▶ Task to carry out
Transcribe the data exactly.

[Stored data]

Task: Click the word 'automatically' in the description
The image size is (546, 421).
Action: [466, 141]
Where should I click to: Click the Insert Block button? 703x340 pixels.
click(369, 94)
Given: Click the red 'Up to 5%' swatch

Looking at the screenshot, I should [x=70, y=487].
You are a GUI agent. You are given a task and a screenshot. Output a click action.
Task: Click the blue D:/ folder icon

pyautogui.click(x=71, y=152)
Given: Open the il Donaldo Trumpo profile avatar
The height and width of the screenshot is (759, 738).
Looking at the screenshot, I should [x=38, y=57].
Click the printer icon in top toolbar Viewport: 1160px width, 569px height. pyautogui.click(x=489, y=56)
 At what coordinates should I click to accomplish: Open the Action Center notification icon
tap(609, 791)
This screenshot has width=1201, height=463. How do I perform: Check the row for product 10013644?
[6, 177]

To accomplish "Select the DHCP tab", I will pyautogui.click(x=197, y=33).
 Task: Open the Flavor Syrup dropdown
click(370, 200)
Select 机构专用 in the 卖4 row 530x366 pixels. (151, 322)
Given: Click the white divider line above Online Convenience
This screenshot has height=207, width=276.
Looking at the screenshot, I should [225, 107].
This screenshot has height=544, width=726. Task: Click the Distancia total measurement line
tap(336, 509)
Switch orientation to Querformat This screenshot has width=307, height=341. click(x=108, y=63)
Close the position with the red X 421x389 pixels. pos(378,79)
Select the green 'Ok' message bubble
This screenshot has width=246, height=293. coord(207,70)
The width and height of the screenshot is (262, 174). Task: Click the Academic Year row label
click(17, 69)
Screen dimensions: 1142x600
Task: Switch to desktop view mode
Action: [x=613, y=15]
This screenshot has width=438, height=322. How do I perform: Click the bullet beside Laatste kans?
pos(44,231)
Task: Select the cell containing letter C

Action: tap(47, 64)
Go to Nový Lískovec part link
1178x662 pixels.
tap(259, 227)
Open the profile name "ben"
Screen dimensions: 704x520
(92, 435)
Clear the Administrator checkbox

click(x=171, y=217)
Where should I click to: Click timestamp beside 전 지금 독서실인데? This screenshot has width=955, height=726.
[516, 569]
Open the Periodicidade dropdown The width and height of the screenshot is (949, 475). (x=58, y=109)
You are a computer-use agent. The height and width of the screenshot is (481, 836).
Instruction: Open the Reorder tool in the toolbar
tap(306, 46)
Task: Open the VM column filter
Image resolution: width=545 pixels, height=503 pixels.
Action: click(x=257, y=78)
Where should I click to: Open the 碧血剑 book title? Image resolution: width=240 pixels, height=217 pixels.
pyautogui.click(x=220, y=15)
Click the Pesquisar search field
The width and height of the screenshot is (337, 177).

▶ Answer to this exercise
Task: Click the word 'automatically' in the description
The image size is (546, 421).
Action: [466, 141]
Where should I click to: Click the Insert Block button? 703x340 pixels.
click(369, 94)
Given: Click the red 'Up to 5%' swatch

Looking at the screenshot, I should [x=70, y=487].
You are a GUI agent. You are given a task and a screenshot. Output a click action.
Task: Click the blue D:/ folder icon

pyautogui.click(x=71, y=152)
Given: Open the il Donaldo Trumpo profile avatar
The height and width of the screenshot is (759, 738).
Looking at the screenshot, I should [x=38, y=57].
Click the printer icon in top toolbar Viewport: 1160px width, 569px height. pyautogui.click(x=489, y=56)
 At what coordinates should I click to accomplish: Open the Action Center notification icon
tap(609, 791)
This screenshot has width=1201, height=463. How do I perform: Check the row for product 10013644?
[6, 177]

To accomplish "Select the DHCP tab", I will pyautogui.click(x=197, y=33).
 Task: Open the Flavor Syrup dropdown
click(370, 200)
Select 机构专用 in the 卖4 row 530x366 pixels. (151, 322)
Given: Click the white divider line above Online Convenience
This screenshot has height=207, width=276.
Looking at the screenshot, I should [225, 107].
This screenshot has height=544, width=726. Task: Click the Distancia total measurement line
tap(336, 509)
Switch orientation to Querformat This screenshot has width=307, height=341. click(x=108, y=63)
Close the position with the red X 421x389 pixels. pos(378,79)
Select the green 'Ok' message bubble
This screenshot has width=246, height=293. coord(207,70)
The width and height of the screenshot is (262, 174). Task: Click the Academic Year row label
click(17, 69)
Screen dimensions: 1142x600
Task: Switch to desktop view mode
Action: [x=613, y=15]
This screenshot has width=438, height=322. How do I perform: Click the bullet beside Laatste kans?
pos(44,231)
Task: Select the cell containing letter C

Action: tap(47, 64)
Go to Nový Lískovec part link
1178x662 pixels.
tap(259, 227)
Open the profile name "ben"
Screen dimensions: 704x520
(92, 435)
Clear the Administrator checkbox

click(x=171, y=217)
Where should I click to: Click timestamp beside 전 지금 독서실인데? This screenshot has width=955, height=726.
[516, 569]
Open the Periodicidade dropdown The width and height of the screenshot is (949, 475). (x=58, y=109)
You are a computer-use agent. The height and width of the screenshot is (481, 836).
Instruction: Open the Reorder tool in the toolbar
tap(306, 46)
Task: Open the VM column filter
Image resolution: width=545 pixels, height=503 pixels.
Action: click(x=257, y=78)
Where should I click to: Open the 碧血剑 book title? Image resolution: width=240 pixels, height=217 pixels.
pyautogui.click(x=220, y=15)
Click the Pesquisar search field
The width and height of the screenshot is (337, 177).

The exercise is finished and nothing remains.